Collected data entries:

• • • • •

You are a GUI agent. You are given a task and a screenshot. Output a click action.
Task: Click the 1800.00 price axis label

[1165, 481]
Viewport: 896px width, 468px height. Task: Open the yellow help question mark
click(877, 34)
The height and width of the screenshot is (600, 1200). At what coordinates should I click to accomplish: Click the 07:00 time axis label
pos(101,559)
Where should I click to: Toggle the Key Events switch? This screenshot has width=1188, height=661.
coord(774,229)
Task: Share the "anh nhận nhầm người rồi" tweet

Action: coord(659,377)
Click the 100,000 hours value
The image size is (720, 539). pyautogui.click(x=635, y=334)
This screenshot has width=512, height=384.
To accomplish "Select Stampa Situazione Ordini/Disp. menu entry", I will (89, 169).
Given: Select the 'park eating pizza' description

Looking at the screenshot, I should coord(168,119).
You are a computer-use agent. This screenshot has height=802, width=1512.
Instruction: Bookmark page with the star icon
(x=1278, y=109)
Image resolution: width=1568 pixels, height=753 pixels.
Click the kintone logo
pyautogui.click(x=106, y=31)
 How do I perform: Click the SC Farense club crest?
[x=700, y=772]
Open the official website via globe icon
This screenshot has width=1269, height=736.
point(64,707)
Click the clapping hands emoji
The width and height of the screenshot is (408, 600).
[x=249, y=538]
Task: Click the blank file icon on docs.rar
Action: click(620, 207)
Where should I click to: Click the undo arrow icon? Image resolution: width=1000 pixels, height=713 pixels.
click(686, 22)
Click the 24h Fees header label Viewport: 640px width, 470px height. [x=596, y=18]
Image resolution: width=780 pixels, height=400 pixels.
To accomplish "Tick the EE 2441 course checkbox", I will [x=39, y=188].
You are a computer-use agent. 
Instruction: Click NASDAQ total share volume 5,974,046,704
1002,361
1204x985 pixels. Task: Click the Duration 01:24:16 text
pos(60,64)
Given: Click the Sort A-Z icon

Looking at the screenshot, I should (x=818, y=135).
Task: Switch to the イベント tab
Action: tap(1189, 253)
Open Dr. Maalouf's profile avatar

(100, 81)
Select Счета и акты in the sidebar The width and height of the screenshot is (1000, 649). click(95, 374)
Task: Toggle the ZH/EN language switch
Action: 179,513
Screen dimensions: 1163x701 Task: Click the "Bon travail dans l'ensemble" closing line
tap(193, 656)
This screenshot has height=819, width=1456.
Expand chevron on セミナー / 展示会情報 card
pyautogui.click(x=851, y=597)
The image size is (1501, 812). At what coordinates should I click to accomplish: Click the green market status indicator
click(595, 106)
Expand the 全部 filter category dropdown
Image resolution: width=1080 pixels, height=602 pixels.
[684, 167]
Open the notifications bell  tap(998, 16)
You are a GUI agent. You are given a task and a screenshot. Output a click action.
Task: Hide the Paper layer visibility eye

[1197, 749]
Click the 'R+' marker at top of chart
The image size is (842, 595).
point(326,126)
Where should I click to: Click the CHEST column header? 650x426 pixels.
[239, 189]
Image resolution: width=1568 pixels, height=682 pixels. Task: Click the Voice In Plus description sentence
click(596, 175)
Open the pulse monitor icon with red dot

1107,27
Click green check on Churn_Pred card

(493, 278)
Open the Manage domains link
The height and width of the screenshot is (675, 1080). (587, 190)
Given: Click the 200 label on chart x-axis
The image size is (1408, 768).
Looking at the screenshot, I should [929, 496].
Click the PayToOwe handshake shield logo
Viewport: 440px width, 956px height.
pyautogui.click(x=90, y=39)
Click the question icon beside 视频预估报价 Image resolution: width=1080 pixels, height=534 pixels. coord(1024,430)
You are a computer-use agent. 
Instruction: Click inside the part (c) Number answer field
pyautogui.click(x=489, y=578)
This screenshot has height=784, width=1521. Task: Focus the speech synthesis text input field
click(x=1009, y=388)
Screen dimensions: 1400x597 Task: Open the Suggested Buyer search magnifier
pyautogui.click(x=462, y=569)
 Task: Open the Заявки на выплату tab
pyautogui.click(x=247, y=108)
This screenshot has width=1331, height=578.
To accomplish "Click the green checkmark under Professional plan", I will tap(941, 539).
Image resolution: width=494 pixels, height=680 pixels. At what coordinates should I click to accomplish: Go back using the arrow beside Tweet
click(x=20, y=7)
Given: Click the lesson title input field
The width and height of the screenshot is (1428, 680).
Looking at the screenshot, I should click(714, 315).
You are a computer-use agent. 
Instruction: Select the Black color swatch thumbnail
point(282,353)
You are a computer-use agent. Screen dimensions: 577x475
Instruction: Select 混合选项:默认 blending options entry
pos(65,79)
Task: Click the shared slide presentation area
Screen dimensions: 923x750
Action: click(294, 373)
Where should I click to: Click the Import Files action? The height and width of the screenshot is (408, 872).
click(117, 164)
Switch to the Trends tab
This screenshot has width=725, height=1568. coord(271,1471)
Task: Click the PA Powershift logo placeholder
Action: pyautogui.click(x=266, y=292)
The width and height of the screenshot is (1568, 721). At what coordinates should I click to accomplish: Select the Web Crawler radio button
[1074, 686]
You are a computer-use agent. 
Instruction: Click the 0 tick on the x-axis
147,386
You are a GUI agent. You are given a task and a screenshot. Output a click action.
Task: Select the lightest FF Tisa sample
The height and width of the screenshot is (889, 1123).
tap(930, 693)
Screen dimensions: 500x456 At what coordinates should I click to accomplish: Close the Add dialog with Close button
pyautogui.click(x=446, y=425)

• • • • •

■ **Exercise details**
All of the data above should be reproduced word for word.

■ **Response**
You are a GUI agent. You are given a task and a screenshot. Output a click action.
Task: Click the 1800.00 price axis label

[1165, 481]
Viewport: 896px width, 468px height. Task: Open the yellow help question mark
click(877, 34)
The height and width of the screenshot is (600, 1200). At what coordinates should I click to accomplish: Click the 07:00 time axis label
pos(101,559)
Where should I click to: Toggle the Key Events switch? This screenshot has width=1188, height=661.
coord(774,229)
Task: Share the "anh nhận nhầm người rồi" tweet

Action: coord(659,377)
Click the 100,000 hours value
The image size is (720, 539). pyautogui.click(x=635, y=334)
This screenshot has width=512, height=384.
To accomplish "Select Stampa Situazione Ordini/Disp. menu entry", I will (89, 169).
Given: Select the 'park eating pizza' description

Looking at the screenshot, I should coord(168,119).
You are a computer-use agent. This screenshot has height=802, width=1512.
Instruction: Bookmark page with the star icon
(x=1278, y=109)
Image resolution: width=1568 pixels, height=753 pixels.
Click the kintone logo
pyautogui.click(x=106, y=31)
 How do I perform: Click the SC Farense club crest?
[x=700, y=772]
Open the official website via globe icon
This screenshot has width=1269, height=736.
point(64,707)
Click the clapping hands emoji
The width and height of the screenshot is (408, 600).
[x=249, y=538]
Task: Click the blank file icon on docs.rar
Action: click(620, 207)
Where should I click to: Click the undo arrow icon? Image resolution: width=1000 pixels, height=713 pixels.
click(686, 22)
Click the 24h Fees header label Viewport: 640px width, 470px height. [x=596, y=18]
Image resolution: width=780 pixels, height=400 pixels.
To accomplish "Tick the EE 2441 course checkbox", I will [x=39, y=188].
You are a computer-use agent. 
Instruction: Click NASDAQ total share volume 5,974,046,704
1002,361
1204x985 pixels. Task: Click the Duration 01:24:16 text
pos(60,64)
Given: Click the Sort A-Z icon

Looking at the screenshot, I should (x=818, y=135).
Task: Switch to the イベント tab
Action: tap(1189, 253)
Open Dr. Maalouf's profile avatar

(100, 81)
Select Счета и акты in the sidebar The width and height of the screenshot is (1000, 649). click(95, 374)
Task: Toggle the ZH/EN language switch
Action: 179,513
Screen dimensions: 1163x701 Task: Click the "Bon travail dans l'ensemble" closing line
tap(193, 656)
This screenshot has height=819, width=1456.
Expand chevron on セミナー / 展示会情報 card
pyautogui.click(x=851, y=597)
The image size is (1501, 812). At what coordinates should I click to accomplish: Click the green market status indicator
click(595, 106)
Expand the 全部 filter category dropdown
Image resolution: width=1080 pixels, height=602 pixels.
[684, 167]
Open the notifications bell  tap(998, 16)
You are a GUI agent. You are given a task and a screenshot. Output a click action.
Task: Hide the Paper layer visibility eye

[1197, 749]
Click the 'R+' marker at top of chart
The image size is (842, 595).
point(326,126)
Where should I click to: Click the CHEST column header? 650x426 pixels.
[239, 189]
Image resolution: width=1568 pixels, height=682 pixels. Task: Click the Voice In Plus description sentence
click(596, 175)
Open the pulse monitor icon with red dot

1107,27
Click green check on Churn_Pred card

(493, 278)
Open the Manage domains link
The height and width of the screenshot is (675, 1080). (587, 190)
Given: Click the 200 label on chart x-axis
The image size is (1408, 768).
Looking at the screenshot, I should [929, 496].
Click the PayToOwe handshake shield logo
Viewport: 440px width, 956px height.
pyautogui.click(x=90, y=39)
Click the question icon beside 视频预估报价 Image resolution: width=1080 pixels, height=534 pixels. coord(1024,430)
You are a computer-use agent. 
Instruction: Click inside the part (c) Number answer field
pyautogui.click(x=489, y=578)
This screenshot has height=784, width=1521. Task: Focus the speech synthesis text input field
click(x=1009, y=388)
Screen dimensions: 1400x597 Task: Open the Suggested Buyer search magnifier
pyautogui.click(x=462, y=569)
 Task: Open the Заявки на выплату tab
pyautogui.click(x=247, y=108)
This screenshot has width=1331, height=578.
To accomplish "Click the green checkmark under Professional plan", I will tap(941, 539).
Image resolution: width=494 pixels, height=680 pixels. At what coordinates should I click to accomplish: Go back using the arrow beside Tweet
click(x=20, y=7)
Given: Click the lesson title input field
The width and height of the screenshot is (1428, 680).
Looking at the screenshot, I should click(714, 315).
You are a computer-use agent. 
Instruction: Select the Black color swatch thumbnail
point(282,353)
You are a computer-use agent. Screen dimensions: 577x475
Instruction: Select 混合选项:默认 blending options entry
pos(65,79)
Task: Click the shared slide presentation area
Screen dimensions: 923x750
Action: click(294, 373)
Where should I click to: Click the Import Files action? The height and width of the screenshot is (408, 872).
click(117, 164)
Switch to the Trends tab
This screenshot has width=725, height=1568. coord(271,1471)
Task: Click the PA Powershift logo placeholder
Action: pyautogui.click(x=266, y=292)
The width and height of the screenshot is (1568, 721). At what coordinates should I click to accomplish: Select the Web Crawler radio button
[1074, 686]
You are a computer-use agent. 
Instruction: Click the 0 tick on the x-axis
147,386
You are a GUI agent. You are given a task and a screenshot. Output a click action.
Task: Select the lightest FF Tisa sample
The height and width of the screenshot is (889, 1123).
tap(930, 693)
Screen dimensions: 500x456 At what coordinates should I click to accomplish: Close the Add dialog with Close button
pyautogui.click(x=446, y=425)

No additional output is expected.